Astonishingly, coverage of the Catalan crisis has been all but absent. The Toryglyph has its sole item on the matter buried three levels down. The BBC has done the same. The Times' print edition on Saturday apparently doesn't mention it at all. And those two imposters of 'liberal' journalism, the Granadiu and the Abu bin-Dependent? Not a word. Anywhere, although they seem to be very keen to report on a sex scandal in Iceland.

It's a reminder of the late and much-missed Paul Foot who - commenting on the lack of coverage of the actions which overthrew the Caetano dictatorship in Portugal in 1975 - said, "If you don't know what's going on in Portugal, you must have been reading the papers".

For the sake of fairness (which they largely don't deserve, but give me credit for trying), I looked around the websites of some of Europe's most notable newspapers as well. Die Zeit, the FAZ and the supposedly left-leaning Tageszeitung? Keine Worte. De Telegraaf? Niets. Le Monde? Baise tout. Corriere Della Sera? Niente.

(I didn't bother with the Castilian press for obvious reasons).

I then looked further afield.
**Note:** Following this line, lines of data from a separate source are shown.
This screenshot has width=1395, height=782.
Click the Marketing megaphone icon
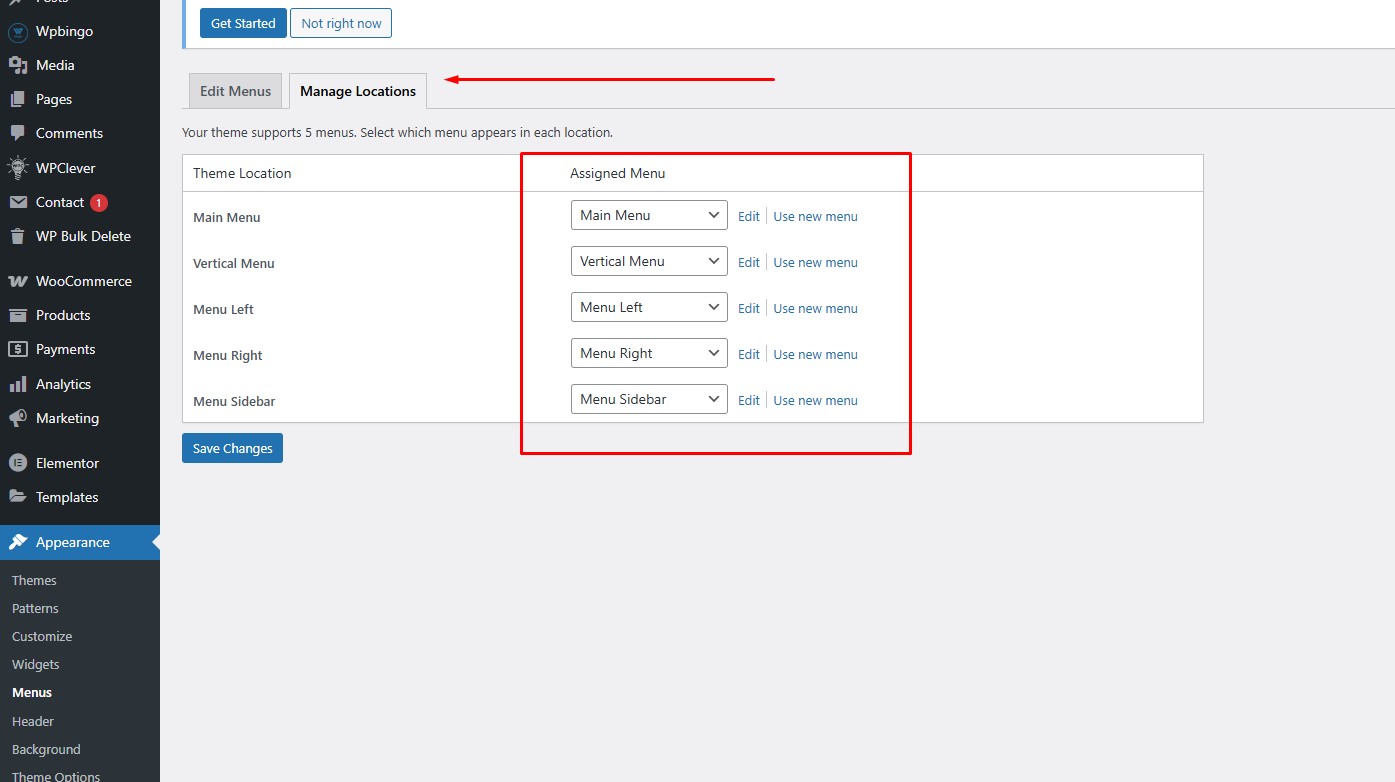[17, 418]

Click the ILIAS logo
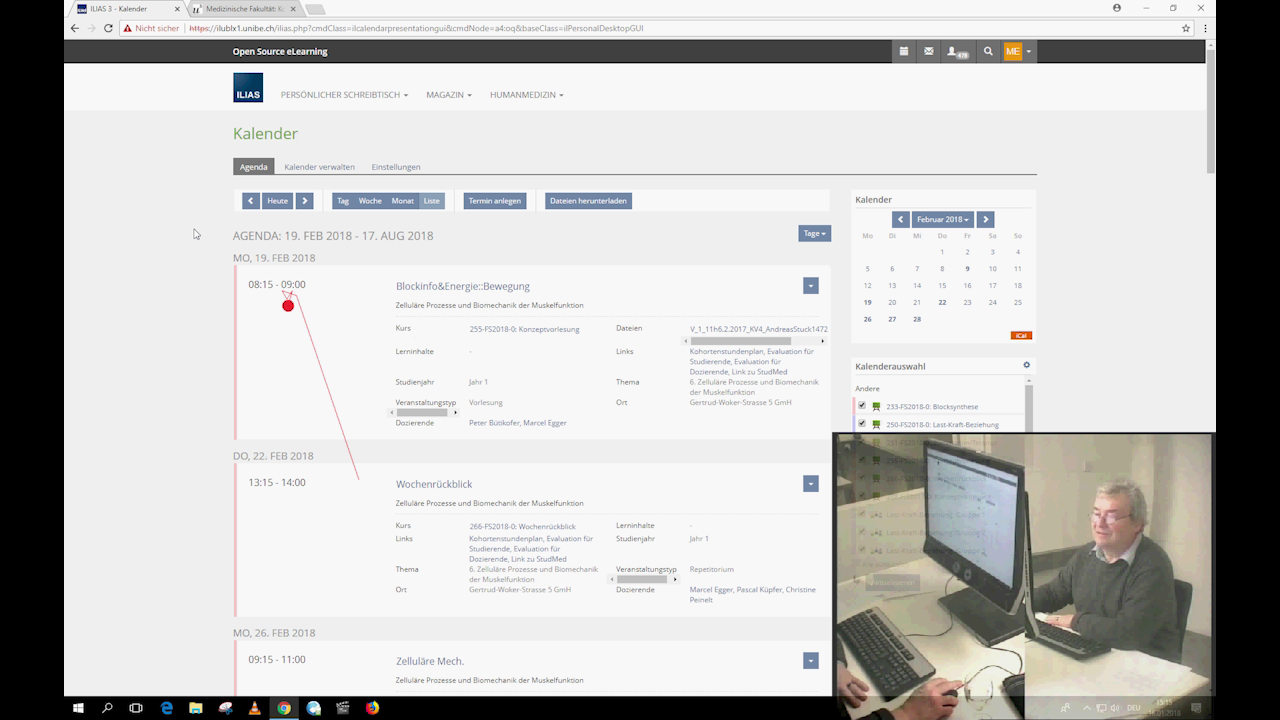point(248,88)
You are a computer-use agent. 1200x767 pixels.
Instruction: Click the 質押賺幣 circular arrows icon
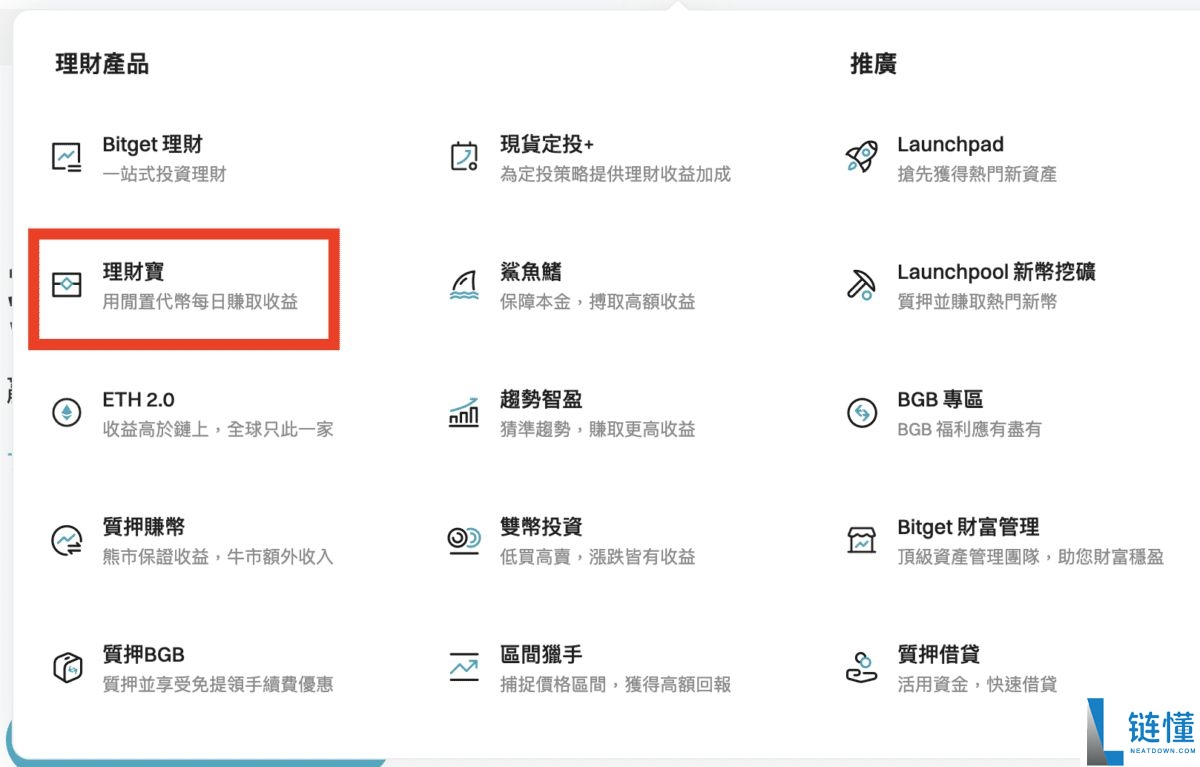point(66,540)
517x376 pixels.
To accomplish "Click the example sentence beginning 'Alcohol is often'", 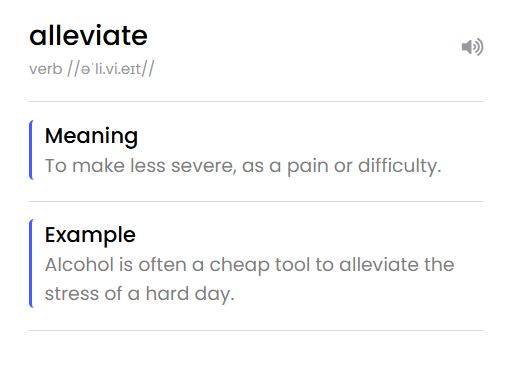I will (x=249, y=279).
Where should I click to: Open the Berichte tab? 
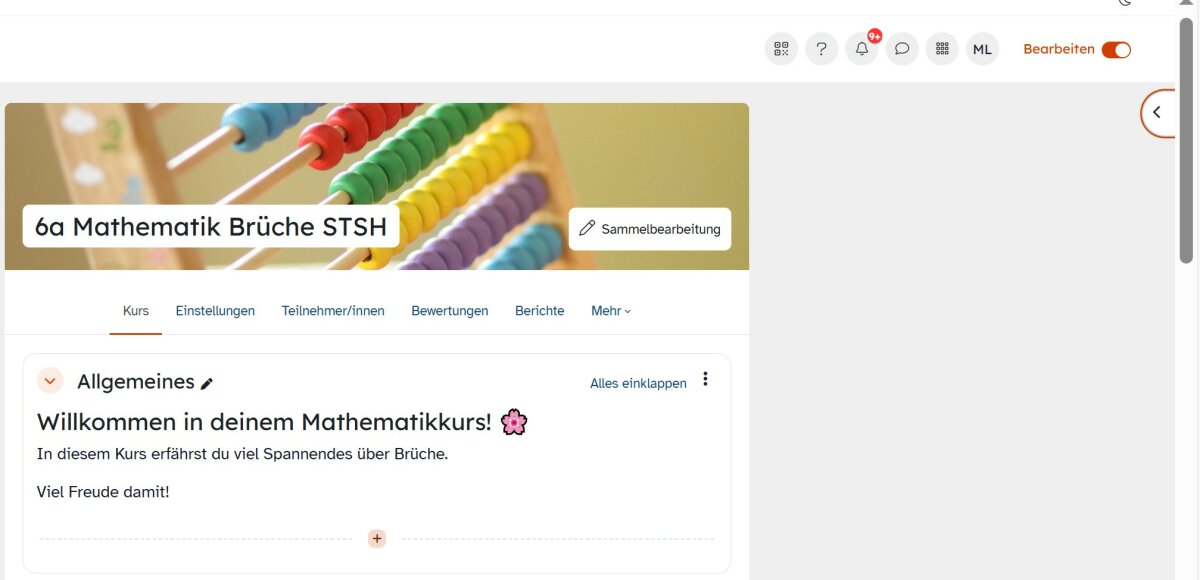pyautogui.click(x=540, y=311)
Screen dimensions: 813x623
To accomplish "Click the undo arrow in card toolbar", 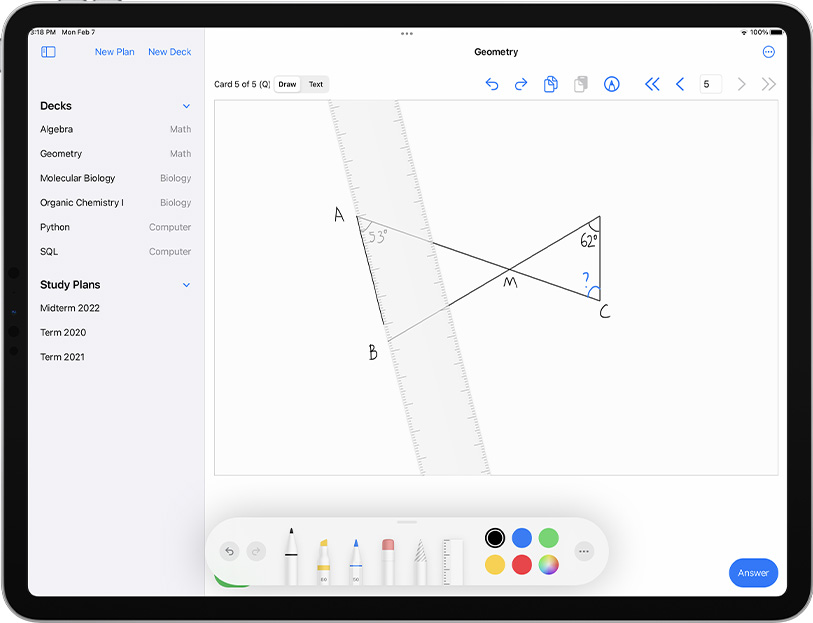I will point(491,85).
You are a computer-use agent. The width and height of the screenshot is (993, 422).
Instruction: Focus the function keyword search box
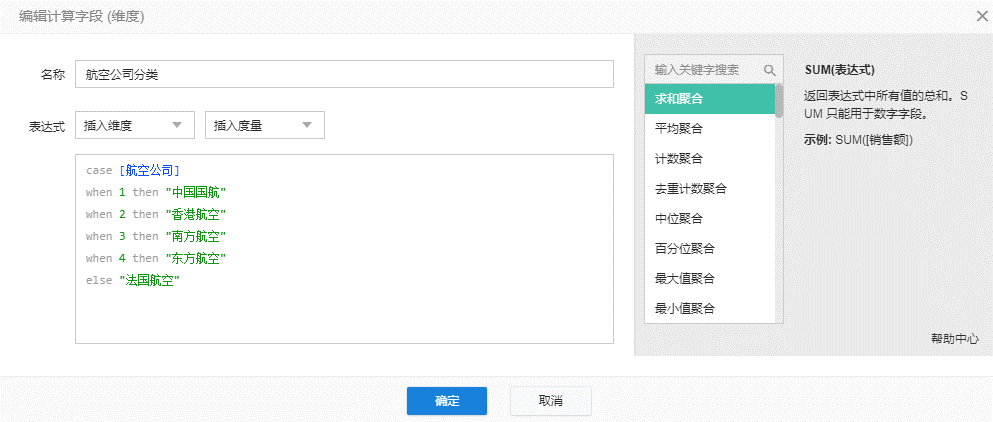coord(703,71)
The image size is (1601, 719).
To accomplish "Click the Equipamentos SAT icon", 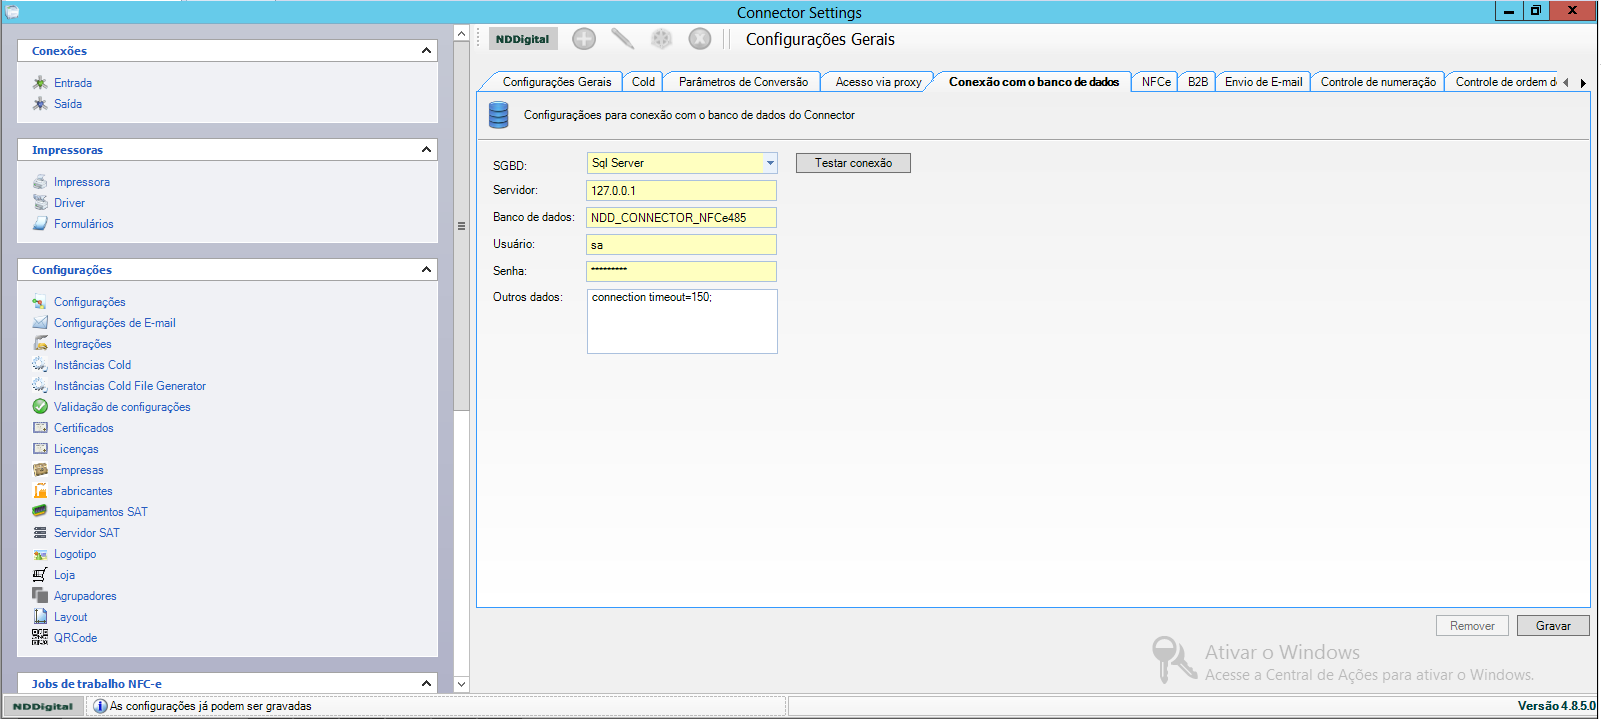I will 40,511.
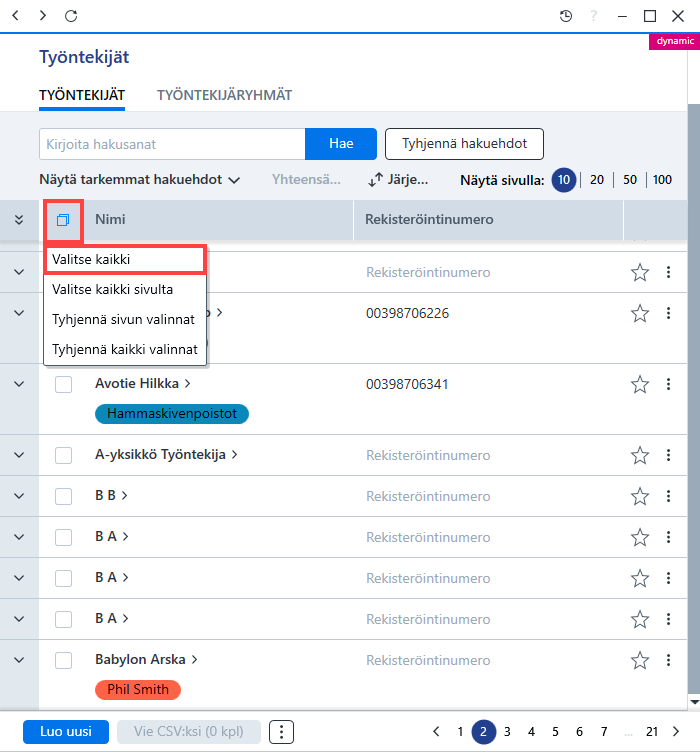Switch to the TYÖNTEKIJÄRYHMÄT tab
Viewport: 700px width, 752px height.
coord(224,95)
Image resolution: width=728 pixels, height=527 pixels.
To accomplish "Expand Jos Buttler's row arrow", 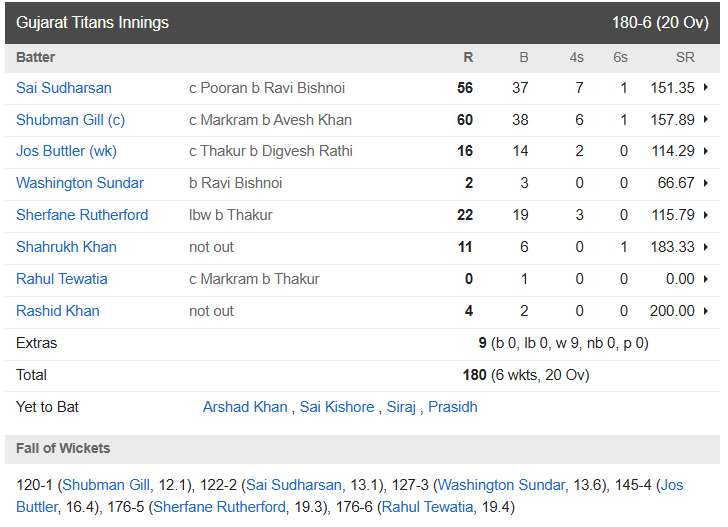I will click(x=706, y=151).
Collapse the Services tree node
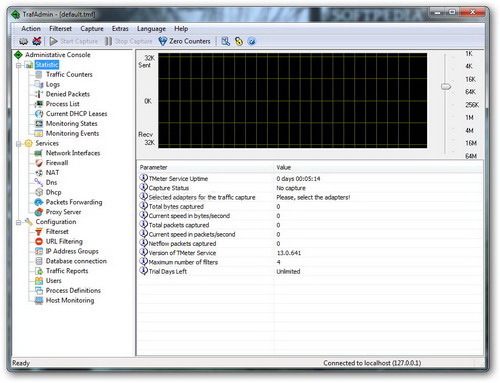 coord(19,144)
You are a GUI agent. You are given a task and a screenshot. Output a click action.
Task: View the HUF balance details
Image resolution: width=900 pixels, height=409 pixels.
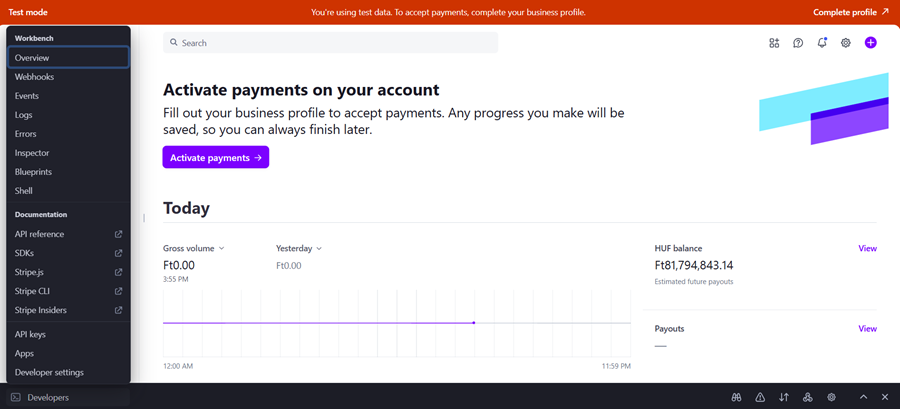point(867,248)
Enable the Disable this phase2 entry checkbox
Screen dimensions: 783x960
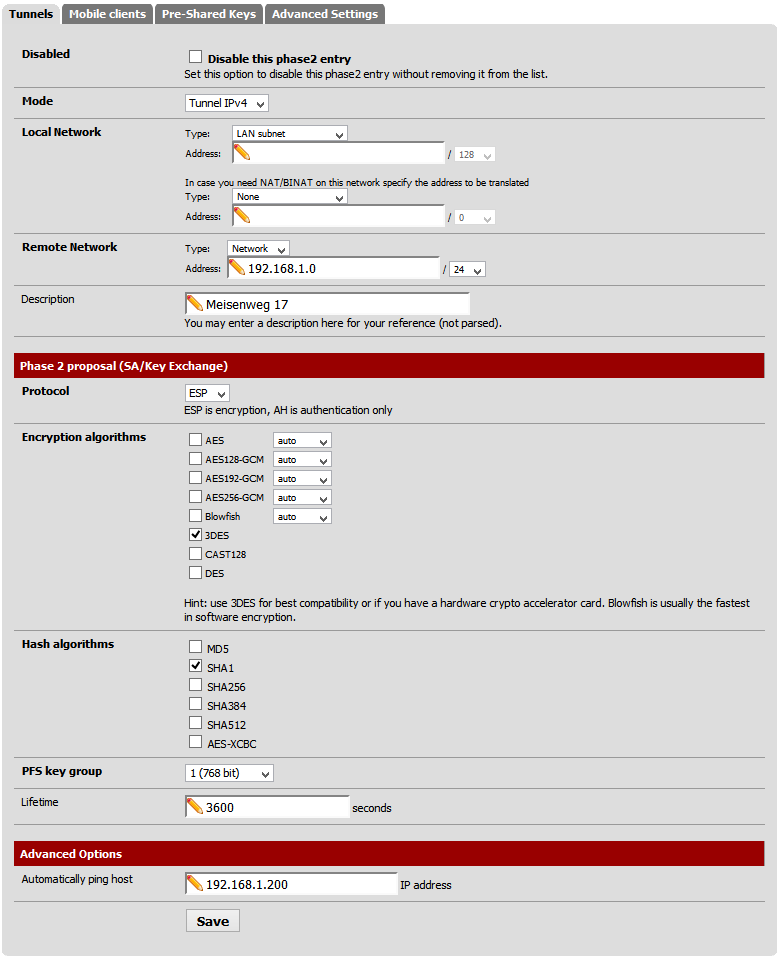click(x=196, y=58)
The New York Times? Gedouddahere! The Washington Post ("Democracy dies in darkness", they say, as they turn the lights out)? Nodda dime. The Sydney Morning Herald? Nothin' here, mate. The Japan Times? The Asahi Shimbun? Nanimonai.

And politicians? Whilst Euro-President Juncker has said that he would respect the result of the referendum, there has been no word about the sabotaging of that vote from him or Tusk or even Verhofstadt. Apart from a strongly-worded letter from a small number of Danish parliamentarians, a similar message of support from the Prime Minister of Estonia, and a rather weak 'on the one hand this, on the other hand that' statement from the Scottish government's spokesperson on external affairs, our 'democratic' pols have been silent.

It's all very curious.

Were I prone to conspiracy theories (which on the whole I'm not, although I do sometimes wonder at the stretching of the laws of probability into pretzels), I would think that there was some sort of international 'understanding' either to under-report the story or to simply not bother mentioning it at all.

But it may after all just be down to insularity and ignorance. After all, the English media have a nice, juicy 'Muslim Bomb Outrage!' story to amuse them; the Germans are in the middle of an election campaign; the Japanese and Aussies are too far away to care; and the Yanks are having to play ring-a-roses with their President's psyche.

Whichever explanation is closer to the truth, the most astounding journalistic black hole seems to have opened up to swallow the story of a major European state threatening mass arrests and prosecutions of people for wanting the democracy they voted for. Perhaps, as with the blind eye turned to another Castilian outrage against one of its colonies eighty years ago this year, this will seem in hindsight to be significant.